6

 白くて小さなものだ。30センチほどの。人の形をしている。小さな頭があって、細い手足と胴体。頭にはやや大きすぎる真っ黒の目がついている。


 それがぴょこぴょこと人形の足元から出てきた。そして人形に食らいついていく。文字通り食らいつくのだ。がぶりと。口は見えないんだけど、頭の、口があると思しき場所が割れて、人形にかぶりつく。小さな白い人は何体も現れて、人形の服を食べてゆく。


 服がなくなれば身体だ。足が、腕が、食われていく。やがてその美しい顔も。人形は何一つ表情を変えない。歌は続いている。


 これが敵だ! この小さな白い生き物!


 私たちは立ち上がった。客席の通路に目をやればそこにもその生き物がいる。いつのまにか座席の上にも。前の座席の背もたれにちょこんと腰かけてこっちを見ている。


 音が聞こえた。きいきいと言う小さな鳴き声みたいな音が。たぶん、この生き物の声なのだろう。口はないけれどどこからか発生している。生き物たちはよく鳴いて、一つ一つは小さな音であっても集まると大変騒がしい。


 私は生き物たちに炎をぶつけた。瑞希と私、反対方向に走っていく。瑞希が水しぶきを上げて、私が燃やす。生き物は簡単に溶けて消えるけれど、でも後から後から現れる。


 私は学んでいるぞ。
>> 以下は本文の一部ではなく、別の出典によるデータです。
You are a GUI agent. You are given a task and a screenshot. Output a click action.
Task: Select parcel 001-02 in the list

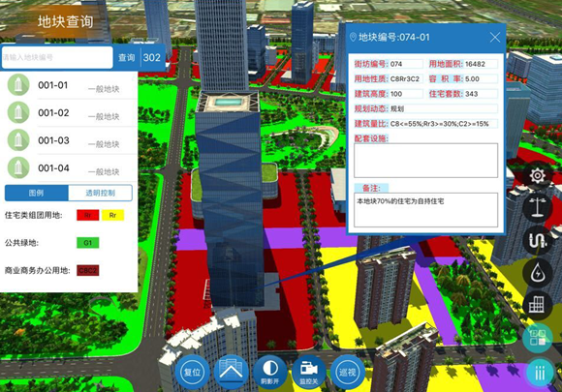pos(69,113)
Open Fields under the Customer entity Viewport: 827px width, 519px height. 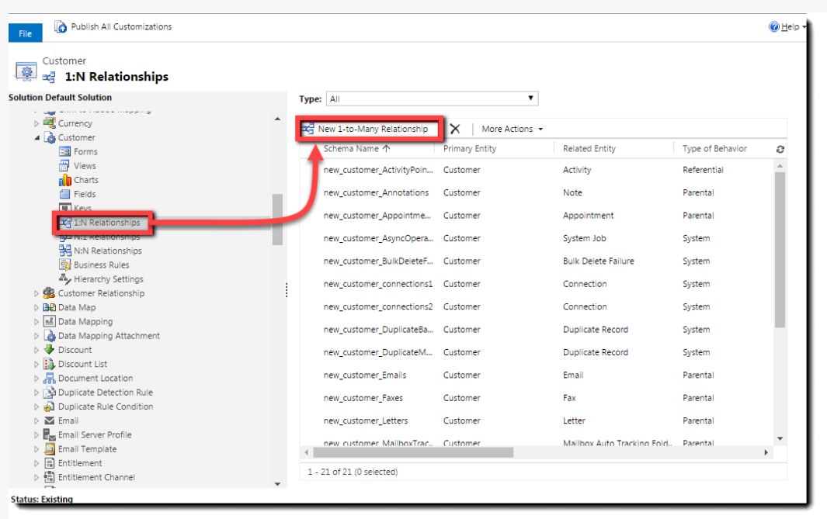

こういうのは大元を探して、それを攻撃すればいいって。でも大元……どこなんだろう。探しているうちに、私は歌が聞こえなくなっていることに気づいた。舞台を見ると、そこにはもう人形はいなかった。人形がいた場所に生き物たちが群がっている。全部食べられてしまったのだろう。


 私は上を見た。そこにあった。探しているものが。それは大きな白い顔だった。あの小さな生き物たちを巨大にしたような。でも胴体はなくて、顔だけが宙に浮かんで、真っ黒な瞳で、無邪気ともいえる黒い瞳で、こちらを見ている。


「瑞希!」


 私は瑞希に声をかけた。瑞希はすぐにこの巨大な顔の存在に気づき、水の球を投げつけた。私もまた、大きな炎を作り、顔に向かって投げつける――。




――――




 劇は無事終わった。一時、舞台が暗くなって中断してしまったけれど。でもそれは少しの間。すぐに照明が戻って、再開された。


 私は楽屋へと向かった。ドアを開けると、熱気に満ちていて、たくさんの人がいろんなことを話している。沢渡さんを探していると、たちまち加奈ちゃんに捕まった。


「ちょっとー。大成功だったじゃない?」


 加奈ちゃんは私の肩に腕を回して言った。「どうよ? よかったでしょ? 泣けた? 泣けた?」


 加奈ちゃんはきいてくるけれど、泣けたかと言われると……。途中、敵をやっつけるという仕事を挟んでしまったこともあって、いまいち舞台に集中できなかった。


「う、うん。面白かったよ」


 とりあえず、私はそう答えておいた。加奈ちゃんは満足したようだった。


 しかし私を抱く腕を緩めず、話を続ける。


「でしょ! もう、我が文芸部の改心の作なんだからー! 無事に終わってよかったよ。照明が落ちたときにはドキっとしたけど」

「う、うん」

「でもすぐ元に戻ったしね。ちょっと接触が悪かったみたい」


 あれは敵のせい……だと思うけど、加奈ちゃんにはもちろん内緒にしておく。


「白市先輩に対する嫌がらせかな、って思ったんだよね」


 少し声をひそめて、加奈ちゃんは言った。「でも違うみたいだし。結局、あの怪文書はなんだったんだって話だよね。握りつぶして正解だったよ。あんなのに振り回されて、私たち馬鹿みたい」


 文芸部と思しき人が加奈ちゃんに声をかけて、私はやっと解放された。そして沢渡さんを見つけ出す。二人で楽屋の外に、さらに講堂の外にでる。


 楽屋はちょっと暑苦しい感じだったから、外の空気にほっとする。


 私は早速沢渡さんに話しかけた。


「さっき、舞台の途中で照明が消えたでしょ」


 言いたかったのはこのこと。沢渡さんは頷き、私にきいた。


「敵?」

「そうだよ」


 やっぱり沢渡さんも気づいてたんだ。沢渡さんは私に言った。


「そうだったんだ。でも私は舞台の上にいたから、変身しようにもできなくて……」

「大丈夫! 私と瑞希がやっつけておいたから!」


 胸をはって答える。沢渡さんは笑顔になった。


「ありがとう」


 感謝の言葉を言われてしまう。どういたしまして! そんなに強くない敵だったから、私と瑞希で十分だったよ!


「加奈ちゃんはね、白市先輩の件が関係してるのかなって思ったみたい。照明が消えたとき」

「ああ……」

「でも敵のせいだと思うんだよね、あれは。結局――怪文書はなんだったんだろうね」


 ただのちょっとした脅し? 演劇部や文芸部の人たちが困るのを楽しんでた? それとも白市先輩に対する、強い恨み? 実際に何か行動するまでにはいかなかったけれど。


 そもそも。白市先輩と本郷先生の噂はほんとなのかどうか、今になってもやっぱりわかってないし。このままわからなくても――私の生活になんにも影響なさそうだけど、でも少しもやもやしなくもない。


「誰かが嘘をついてるんだよ」


 私は言った。「白市先輩と本郷先生の仲について。噂が本当なら、白市先輩が嘘をついてるし、噂が間違いなら、そんな噂を流した人が嘘をついている」


 誰かが嘘をついて、平気な顔をしている。あんまり気分はよくないよ。